Rio Branco/AC – Dois homens acusados de participar da morte brutal do tatuador Wellington Carlos Martins Werklaenhg, 48 anos, foram encaminhados ao complexo penitenciário da capital acreana após serem presos no sábado (31). João Pedro da Silva e Fernando Firmino Guerra Trajano, identificados como disciplinadores de uma facção criminosa, permanecem à disposição da Justiça, que decretou prisão preventiva contra eles.
O corpo de Wellington foi encontrado no dia 25 de dezembro – Dia de Natal – boiando nas águas do Igarapé São Francisco.

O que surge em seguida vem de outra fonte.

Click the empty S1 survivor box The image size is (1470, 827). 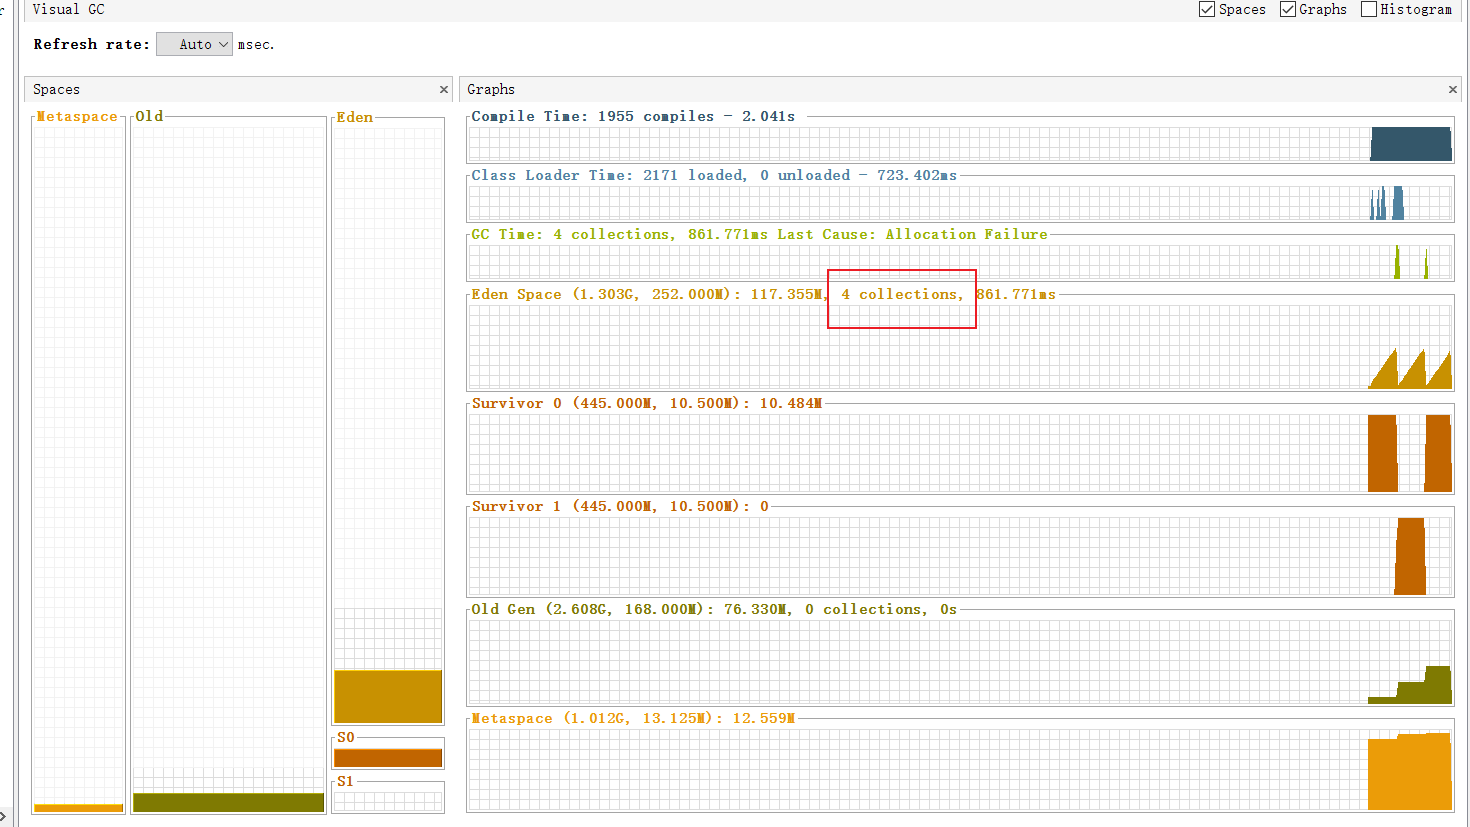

Pericia apurou sinais de tortura e múltiplas perfurações causadas por arma branca, caracterizando o homicídio como triplamente qualificado.
De acordo com investigações da Delegacia de Homicídios e Proteção à Pessoa (DHPP), a vítima era dependente químico e tinha uma dívida relacionada ao tráfico de drogas no bairro da Conquista. Na noite do dia 22 de dezembro, ele foi abordado por integrantes da organização criminosa enquanto percorria uma rua da região e conduzido para uma área de mata próxima ao igarapé, nas imediações da Rua Fonte Nova.
“O plano inicial seria aplicar uma pena disciplinar interna da facção. Porém, os investigados se excederam durante o processo, praticando tortura prolongada antes de executar Wellington com facadas. O corpo foi amarrado pelas mãos e pelos pés antes de ser lançado no igarapé”, explicou um delegado envolvido nas apurações, que não pôde ser identificado por questões de segurança.
As investigações permitiram identificar João Pedro e Fernando como autores diretos do crime. Os trabalhos continuam em curso para apurar a participação de outros envolvidos, incluindo o suspeito de mandar a ação – um traficante conhecido da região da Conquista, já investigado em outros inquéritos policiais.